I will create some examples as it moves forward and try to answer any how to questions.
Thanks for creating this PTP, as with all your plugins this is an excellent piece of work and showcase of your talents.
I'm almost done with the Vision Recognition and Conversation Services.
They are simple to use, watson handles all the setup and plumbing for you.
I'm working on a demo but requires additional hardware and low level code so i'm busy ..
If anyone have ideas for a demo using a Six or JD please contribute.
Great work @ptp as always. I look forward to try it out.
I'm running a series of human-robot interaction experiments with a couple of students at my lab in about a month from now. We could see if we could integrate this module in one of the scenarios with the JD. If it works out we can add some performance metrics, which will give you an idea how the system performs in an interactional setting. If nothing else, I can give you a few videos of people interacting with the system. That might be a bit more interesting than a video. Let me know what you think
@larschrjensen,
Thanks for the feedback, and yes more feedback is welcome and it helps to generate/fuel more ideas.
@ptp I've been playing around with the plugin and it works quite well. I've noticed that you can't set the silence threshold below 2000 ms. This effectively means that there is at least a 2+ second pause between an utterance and a response. This is quite long considering that people normally expect a response within 300 msec. Is it possible to change this? I realize this can possibly affect the perfomance and send off utterances prematurely, but it would make the plugin a bit more flexible.
@larschrjensen,
Done, the minimum value is set to 500 ms.
The audio's capture buffer is 100 ms, the handler gets notifications every 100 ms.
Let me know if is ok, i can change to 300 ms.

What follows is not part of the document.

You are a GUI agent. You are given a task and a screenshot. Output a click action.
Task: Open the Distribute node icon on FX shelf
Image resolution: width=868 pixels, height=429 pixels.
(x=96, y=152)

I was in middle of something, i hope no harm done.
Fantastic, thanks.
Just noticed visual recognition update. Nice. I had a quick play, looks great, I will need to learn how to train a model in Watson Studio.
Curious is there a way to get ControlCommand to wait until visual recognition is complete as I found I was reading the previous variables and not the new ones. I tried a sleep and that seemed to work but I was setting for 1000 and sometimes was not long enough. I played with setting $WatsonClassifyTypes[0] ="wait" and then waiting until != "wait" but kept getting stuck in a loop. I am not sure if there is a better way. I was triggering visual off speech to text "What do you see"
@Nink,
1) You can add your script to the VR script, it will be executed when the visual recognition is complete.
add a small VR script:
then monitor the variable in another script. The variable must be initialized in an init script.
3) There is an internal CaptureId variable. I'll expose the variable in the next update. And you will be able to monitor the $WatsonPictureCaptureId variable.
To avoid begin caught between two different calls, the VR script (1) is the best option. After the VR is done, the variables are assigned with the results and the VR script is executed. If there is another VR call the results are queued waiting for the VR script to finish. While your VR script is being executed the results (e.g. variables) are constant and related to the current call.
I'm experiencing an issue with the plugin. After running for about 30 minutes ARC will freeze up. According to windows the program is still responding, but effectively it is not. Ram usage also increases from around 300 mb to 600 mb. It only happens when listening is active . STT status doesn't make a difference. No other project controls or plugins are running. I can reproduce this error on a second pc in a different project.
Any thoughts?
@larschrjensen
I fixed a memory leak. Let me know if the new version fixes the problem.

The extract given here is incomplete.